Disclaimer: I do not own these characters, I make no money from this.Author's note: Thank you to everyone who read and reviewed 'Summer Camp' on such a loyal basis. It had originally been intended as a stand-alone, story (i.e. no sequel), but the enthusiasm inspired more ideas. I hope you enjoy this one as much, and please, continue to let me know what you think.
Author's note II: Thank you also to gaianarchy and silvershadowfire, my excellent beta readers. Without them, I would never have gotten this far... you'd be amazed how much influence they've had.
My science teacher tells me that the technical specifications I presented regarding the Warp Two engine (for my science research project) seem highly unlikely. However, I was merely extrapolating from the quotes you gave me. I understand if you needed to provide inaccurate information for security purposes, but I was wondering if there was something I was missing.
Yours truly,Charles Tucker III
While your extrapolations are excellent, there seems to be some discrepancy in your numbers. Perhaps you should recheck your addition.
Damn… I was afraid it was something like that. Oh… by the way, I've been looking into some of the original CERN research on anti-matter… there's something there that might help explain some of the problems you've been having… I'll let you know as soon as I put my finger on it.
Forward away. If a thirteen-year-old can figure out this mess, then I'm not going to argue. At this point I'd take advice from Santa Claus.
I think Santa is more adept at bioengineering. You know – flight capable reindeer and all.
To use your terminology… school sucks. I still have Jonesy here (it's part of his sentence), though he has left me alone since I took a piece of pipe to his knee. Somehow he failed to mention it was me when they asked how it happened… I think he was still in shock. Unfortunately, my father has decided to send me to a military academy (yes, I have changed institutions, and I still have Jonesy), to prepare me for entrance into the Navy. He was not enamoured with my announcement that I would prefer to go into Starfleet – I believe the term he used was 'useless dilettantes.' He has also forbidden me to correspond with you: he found a copy of your last letter and informed me that you were an 'undesirable influence', and were putting 'untenable' ideas in my head. Thus, I have snuck out of school, and am sending this from a café at midnight. Please use the following address for return correspondence, and address it to Mr. Bartlett.
Dear Mr. Bartlett
'Big X,' huh? Sounds like you need to plan a 'Great Escape' of your own. Have you considered running away from home? I would… but I've been confined to the house for the next five weeks.

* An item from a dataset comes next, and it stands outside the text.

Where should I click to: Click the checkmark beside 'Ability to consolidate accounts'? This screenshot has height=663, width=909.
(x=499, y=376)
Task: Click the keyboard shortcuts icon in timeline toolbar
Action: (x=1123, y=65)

Trip 'The Cooler King' Tucker
I am sorry to put this in a letter… but I fear our relationship is simply not working out. Therefore, I must say goodbye. I wish you the best in all your future endeavours… and no hard feelings between us.
You know for a thirteen-year-old you're pretty good at being an asshole. I might have actually believed that letter… had you not spelled Kellie's name wrong. I had to get one of the geeks here to trace it – he says he hasn't seen a scramble that good in a long time. Eleven relays? You really like to have fun with people, don't you? 'Dear John' letter… you little shit. So this is what I get for keeping in touch: smart-assed remarks and practical jokes. Actually, it's been a bad week, so I needed a good laugh. I don't think I'll be volunteering at camp this summer. You've pretty much spoiled it for me – it just wouldn't be the same without you (easier, maybe… but not as interesting). Besides, I'm not sure they'll take me back. They might be afraid that you'll be coming with me.
Still not becoming a social worker,
P.S. Dad says 'maybe… but he must know something about Warp drive if he gets them round the world in one night.' What the hell is that all about?
I'm sorry. You don't have the necessary clearance for that.
The figure watched as three kids played together in the front yard – the eldest watching over the other two and letting them hang off of him and tackle him to the ground. The scene resembled something out of an old television program: the happy American family at play. He listened to the screams of laughter as the trio frolicked under the late autumn sun, and watched intently. This was the one. Finally, he'd found it.
A woman came to the door and called them inside for dinner, not noticing the dark form across the street, not realising that her family was being observed. The perfect American family – blond haired, blue-eyed, athletic and intelligent. Settling down for their chatty American family dinner where they'd discuss the days events – talk about the eldest boy's big game… talk about the little girl's latest art project. He felt a deep longing and envy…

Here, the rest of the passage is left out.